When companies ignore in-spec data, they are throwing away enormously useful information. Many companies I have worked with have turned orphaned data into gold by extracting previously unknown information from it. It was unknown simply because they considered the data to be “good enough.” As a result, they were blind to the information the data contained. These experiences have me conclude that the greatest potential for modern quality improvement comes from aggregating and analyzing data that actually falls within specifications.
Seem odd? Not to me. Think of how frequently parts don’t meet specs. It’s rare. That means that very few data values are viewed for problem-solving purposes. And if those few data values receive the lion’s share of attention, what happens to the huge amount of data where no problems exist? They are stored and ignored.
And it’s getting worse. Because modern technologies support automated data collection, far more data is currently being gathered than in years past. This means that the amount of data being ignored is increasing. It’s staggering how much data is available and yet how little of it is ever viewed.
The reality is that companies rarely go back and look at data that is in spec. Yet, there is rich, valuable information hidden in those overlooked records. Imagine being an operations director who oversees 50 plants. If you could roll up all of your critical quality data across those locations, you would immediately have a holistic view of your manufacturing operations. You could identify which regions are the best performers. You could highlight the plants and production lines with the highest quality costs. You could pinpoint where defect levels could be reduced and which plants require attention to minimize the probability of recalls. And your company could become more competitive as a result.
Rather than simply reacting to quality problems, manufacturers need to direct their attention and time to proactively attacking quality. How? By regularly evaluating the massive amount of overlooked data that they already have.
Data aggregation through cloud technology
Traditional on-premises software solutions aren’t great for deploying across an enterprise. But cloud-based quality software platforms are. Since cloud-based solutions are securely hosted by vendors who monitor and maintain system infrastructure, the need for on-site IT support is minimized and capital costs are greatly reduced. The nature of cloud-based systems makes large-scale, multi-plant deployments fast, easy, and inexpensive, ensuring benefits are enjoyed sooner rather than later.

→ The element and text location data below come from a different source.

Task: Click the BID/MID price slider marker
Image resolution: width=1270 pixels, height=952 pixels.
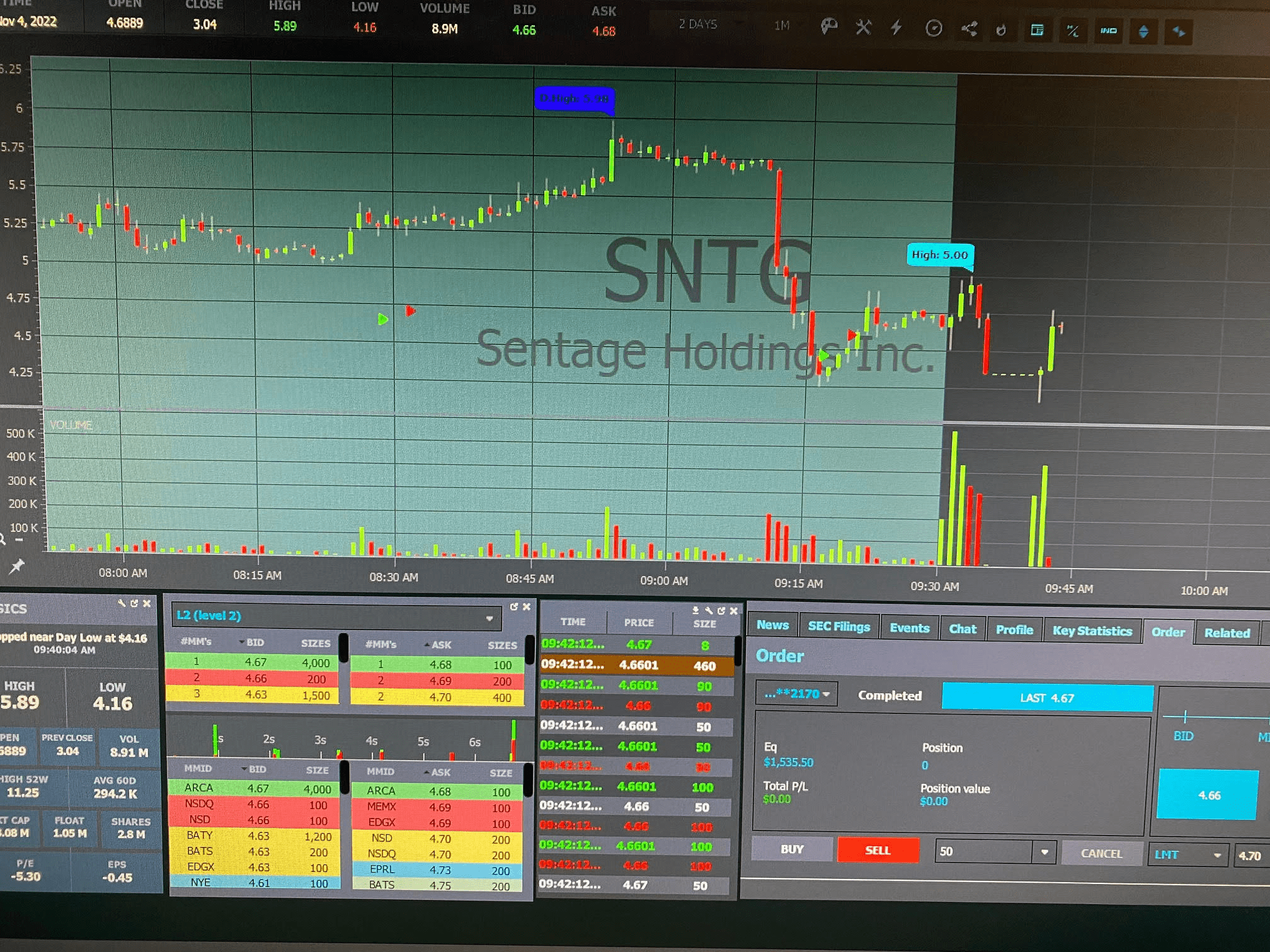Action: coord(1185,717)
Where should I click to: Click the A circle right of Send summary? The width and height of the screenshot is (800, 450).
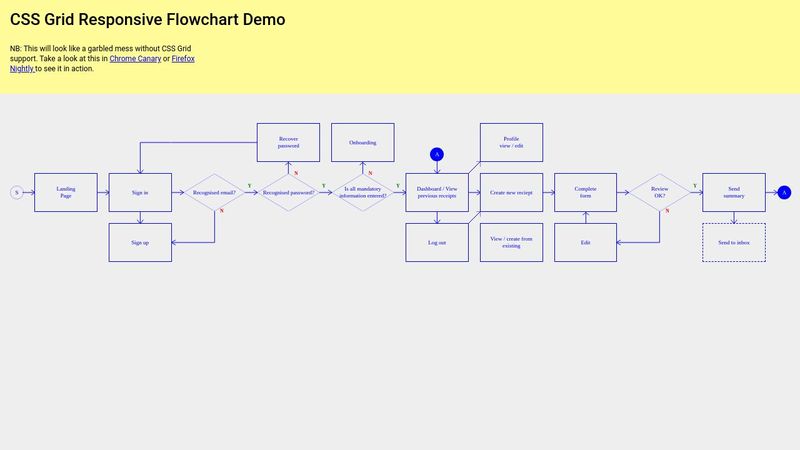[784, 192]
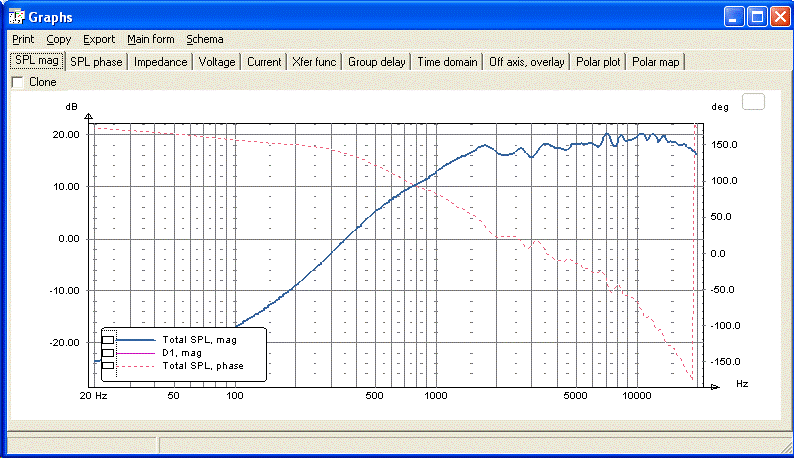
Task: Click the Hz axis arrow marker
Action: coord(715,387)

Plus, cloud-based systems connect manufacturing sites across the internet, support standardization, and store quality data from multiple plants in a centralized database. Because data is stored in one place, quality professionals, engineers, managers, and others can easily view the big picture of quality. A single data repository is ideal for supporting corporatewide quality strategies and initiatives.
Cloud-based quality systems should use simple web browsers, empowering quality professionals to break through geographical, cultural, and infrastructural barriers to connect facilities around the world—and provide data aggregation capabilities that can unlock critical information for driving quality improvements on a large scale.
The capability is here and the technology is inexpensive. So what keeps quality professionals from enjoying enterprisewide cost and defect reduction? It’s those fires you keep fighting every day. Don’t just snuff them out—prevent them in the first place and use the time savings to re-imagine how quality can transform your organization’s performance.